(l-r) Daniel Kilian, Christo Basson, Sandra Cowley, Jacobus Johannes Claassen , John Wilson motor vehicle manager and Wayne Adams
Motor vehicle level 1 student Lee Horsley with visitors from South Africa
West Nottinghamshire College has welcomed delegates from South Africa on a fact-finding educational mission to the UK.
Representatives from East Cape Midlands College in Uitenhage, Eastern Cape, and the Manufacturing, Engineering and Related Services Sector Education Training Authority (merSETA) spent two days learning about its approach to vocational training and its links to industry.
They discovered how the college develops students’ employability skills, prepares them for work and matches them to relevant job roles. The visitors also learnt about the success of the college’s recruitment service Vision Apprentices with the aim of repeating its best practice in order to set up a similar apprenticeship training agency in South Africa, which was one of the main aims of the visit.
The visit included meeting with staff from Vision Apprentices and touring its Construction and Logistics Skills Academy and The Engine – its engineering and motor vehicle campus – where they spoke to tutors and students.
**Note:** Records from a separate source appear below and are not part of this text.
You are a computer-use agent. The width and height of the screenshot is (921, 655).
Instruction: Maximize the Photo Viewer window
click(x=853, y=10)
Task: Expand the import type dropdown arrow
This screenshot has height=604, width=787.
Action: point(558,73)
Students at The Engine heard about the differences between studying engineering in South Africa and the UK while tutors explained how they stay up-to-date with current teaching practice.
Delegates also spoke to staff from college company BKSB, a leading developer of assessment software for maths, English and ICT skills.
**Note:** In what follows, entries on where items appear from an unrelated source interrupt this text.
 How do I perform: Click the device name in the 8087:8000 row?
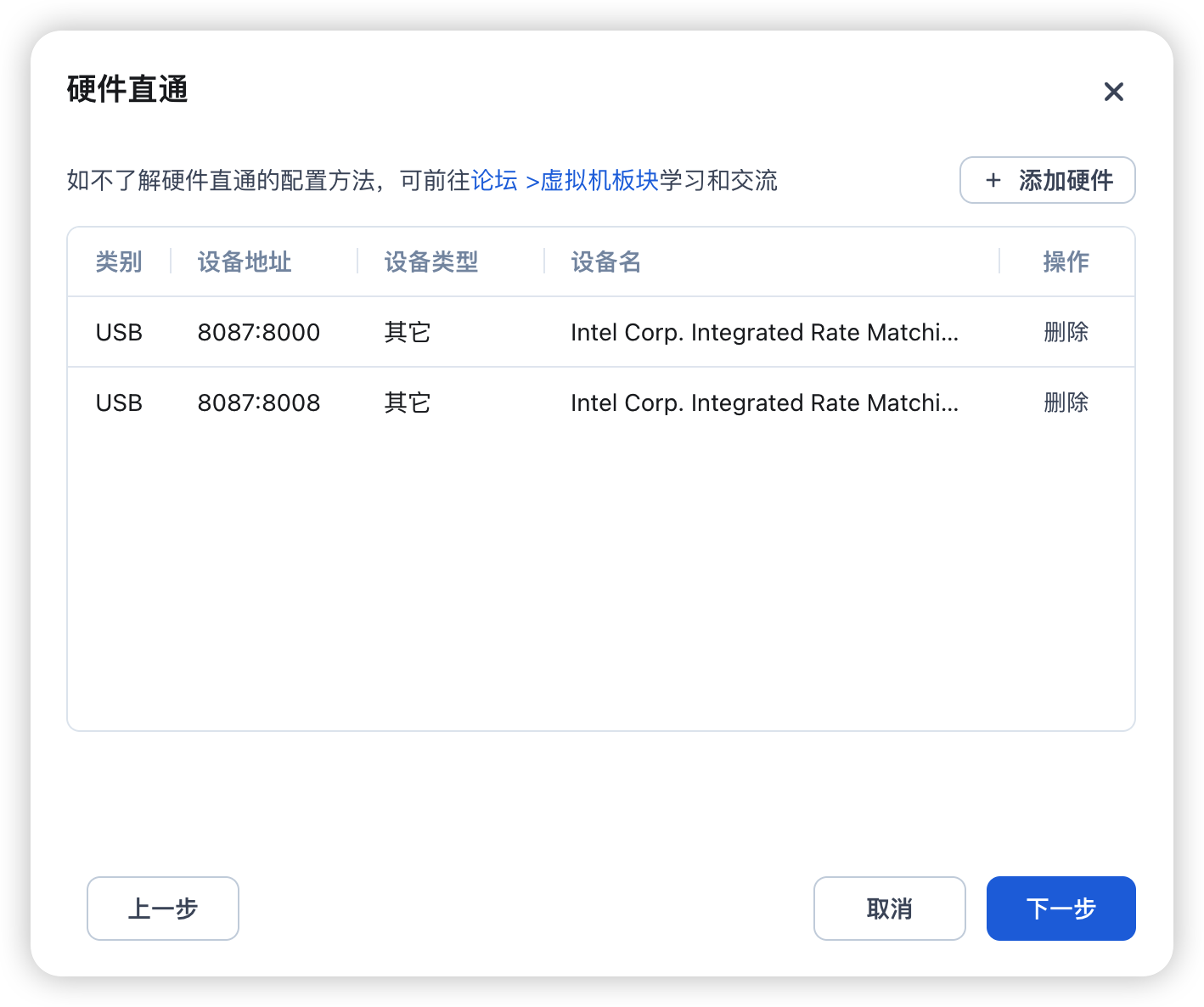(x=764, y=332)
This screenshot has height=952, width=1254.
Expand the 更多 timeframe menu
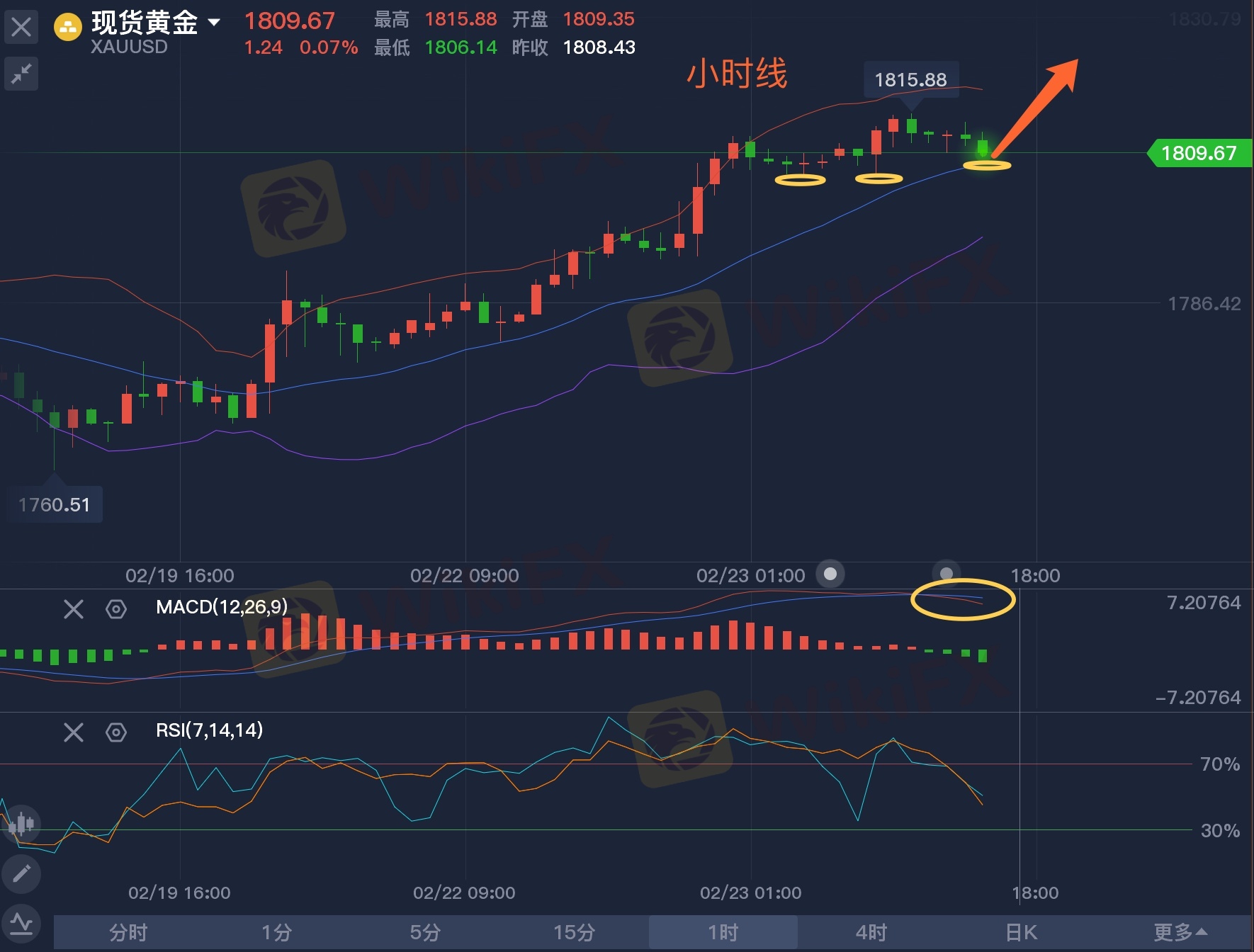point(1180,932)
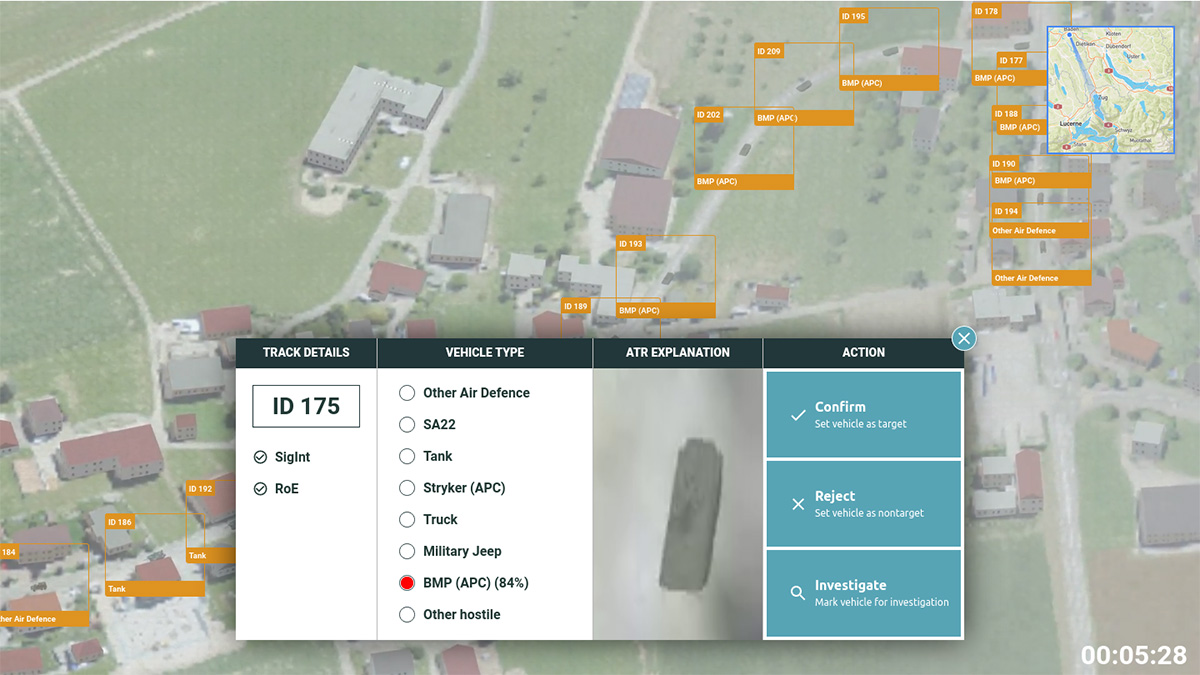Click the SigInt verification check icon
The image size is (1200, 675).
[x=260, y=457]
The visit on Tuesday and Wednesday (29 and 30 May) was part of a study tour of UK colleges. It was organised by UK Trade and Investment in a drive to strengthen South Africa’s further education sector by building greater links with the UK. The Eastern Cape is one of the most deprived areas in South Africa and faces many challenges with students’ basic literacy and numeracy levels.
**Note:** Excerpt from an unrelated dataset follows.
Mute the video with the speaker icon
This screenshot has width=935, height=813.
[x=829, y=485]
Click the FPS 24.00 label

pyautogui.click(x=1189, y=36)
Sandra Cowley, head of employer engagement at the college and director of Vision Apprentices, said: “It was a privilege to host our South African visitors and inform them about our approach to vocational education, in particular our technical and engineering programmes, and the way we deliver apprenticeships.
“They were particularly interested in how we ensure the qualifications we offer meet the needs of industry and get students ready for employment by the end of their studies.
“The South African government has made strengthening the country’s further education system a priority and it’s an honour to help them towards that goal.”